Gollygeewhiz, I could use a Xanax or an Ambien or a Valium right now.

Poor me... poor me... pour me a...

Yeah.

So not a good idea!

So, I will put my big-girl panties on tomorrow.

I will shower, put on make-up and a fake smile and phony cheerful attitude and to to work on time and grit my teeth until the end of the day when I can go to the doctor and find out what the heck is going on and hopefully get things straightened out.

Prayers, please.

Seriously, I really need them right now.

I need all the help I can get right now; this is certainly bigger than I am.

But not bigger than my Higher Power, not bigger than my God.  So...

I can't.

He can.

I think I'll let Him.


Tuesday, March 11, 2014

Heartsick

Still wide awake and so sad.

It's 12:52 AM and I have to get up at 5:30AM.

For work.

To get ready to go to a job that I'm beginning to hate.

A job that saps my self-esteem and confidence.

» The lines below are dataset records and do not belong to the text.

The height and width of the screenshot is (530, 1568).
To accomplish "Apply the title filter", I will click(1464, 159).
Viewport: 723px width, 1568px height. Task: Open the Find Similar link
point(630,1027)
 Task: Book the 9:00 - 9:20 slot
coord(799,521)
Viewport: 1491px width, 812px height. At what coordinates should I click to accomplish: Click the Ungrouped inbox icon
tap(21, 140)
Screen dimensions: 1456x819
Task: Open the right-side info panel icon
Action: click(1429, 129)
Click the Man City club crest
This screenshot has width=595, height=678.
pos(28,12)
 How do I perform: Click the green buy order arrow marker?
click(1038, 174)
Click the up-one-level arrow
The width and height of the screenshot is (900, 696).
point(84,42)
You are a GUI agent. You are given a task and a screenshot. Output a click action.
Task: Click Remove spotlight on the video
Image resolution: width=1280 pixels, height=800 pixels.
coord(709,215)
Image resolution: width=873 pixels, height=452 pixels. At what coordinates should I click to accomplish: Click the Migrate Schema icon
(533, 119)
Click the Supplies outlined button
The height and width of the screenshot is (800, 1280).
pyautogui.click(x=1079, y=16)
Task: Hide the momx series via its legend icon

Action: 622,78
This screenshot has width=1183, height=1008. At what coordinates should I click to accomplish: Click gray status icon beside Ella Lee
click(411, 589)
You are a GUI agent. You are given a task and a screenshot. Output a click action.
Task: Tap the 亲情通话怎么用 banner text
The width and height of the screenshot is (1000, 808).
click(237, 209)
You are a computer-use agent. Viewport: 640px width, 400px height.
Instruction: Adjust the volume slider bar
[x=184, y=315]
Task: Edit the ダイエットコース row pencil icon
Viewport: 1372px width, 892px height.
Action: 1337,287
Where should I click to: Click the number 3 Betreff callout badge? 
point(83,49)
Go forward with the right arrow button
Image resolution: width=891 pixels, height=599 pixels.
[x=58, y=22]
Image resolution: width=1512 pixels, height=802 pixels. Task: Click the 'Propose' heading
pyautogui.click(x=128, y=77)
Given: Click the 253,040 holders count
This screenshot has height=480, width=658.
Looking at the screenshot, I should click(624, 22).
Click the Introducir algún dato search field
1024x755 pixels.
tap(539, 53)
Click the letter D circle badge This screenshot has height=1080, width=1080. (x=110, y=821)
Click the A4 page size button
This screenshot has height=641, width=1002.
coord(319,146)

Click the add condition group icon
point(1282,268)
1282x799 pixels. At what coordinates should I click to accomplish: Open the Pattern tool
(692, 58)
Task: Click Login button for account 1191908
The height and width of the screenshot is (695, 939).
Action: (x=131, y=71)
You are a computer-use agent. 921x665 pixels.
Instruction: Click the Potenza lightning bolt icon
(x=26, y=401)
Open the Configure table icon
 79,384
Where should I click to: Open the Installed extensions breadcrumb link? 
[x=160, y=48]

A job that makes me doubt myself, and makes me feel that I am worthless.

I'm seriously thinking of calling in sick.

After all, I'm sick at heart, sick in the bottom of my soul.

So, it wouldn't really be a lie.

But, that would just exacerbate my boss's frustrations and doubts with me.

But, how can I go in, knowing that he thinks I'm an incompetent idiot who will never learn anything, or change what I'm doing wrong?

Worse still, the one person I thought was my friend has gone behind my back and given him a list of complaints about me and my "performance."

Like she's perfect.

Like she doesn't make the exact same mistakes.

My eyes won't stop tearing, and I can't see to write more.

I hope things look better in the morning.

Kill Me Now. Please.

This is the first day in a long while that I've seriously wanted a drink.

Needed a drink.

Needed to just numb out and not feel.

I didn't drink... but I wanted to.

I'm glad I didn't drink, but I'm scared.

I'm almost 7 years sober now, and I've heard that the 7 year mark seems to be a danger point for some obscure reason.

All I know is I had one of the worst days at work that I've had in at least a year.  It ended with my sobbing so hard in the parking lot at the end of the day that at first, I could not even get into my car.

Huge, racking sobs.

The kind that terminate in hiccups and shuddering breaths, hours after the initial episode.

The kind that suddenly and inexplicably begin again while watching Real Housewives. Or some sappy, obviously manipulative tear-jerking commercial on TV.

I'm doubting my intelligence, my abilities, my personality traits, my maturity level, and even my reason for being on this planet.

Do I seriously not have the capability to perform a job that anyone with a high school diploma or GED (not judging) can do?

I'll obviously never get promoted.

Demoted or fired is more like it.

Another year on a "final warning." Fun times.

I don't know how to fix this.

How to fix ME.

I do know that a drink won't fix it. Or me.

But, sometimes I sure do wish I could have one.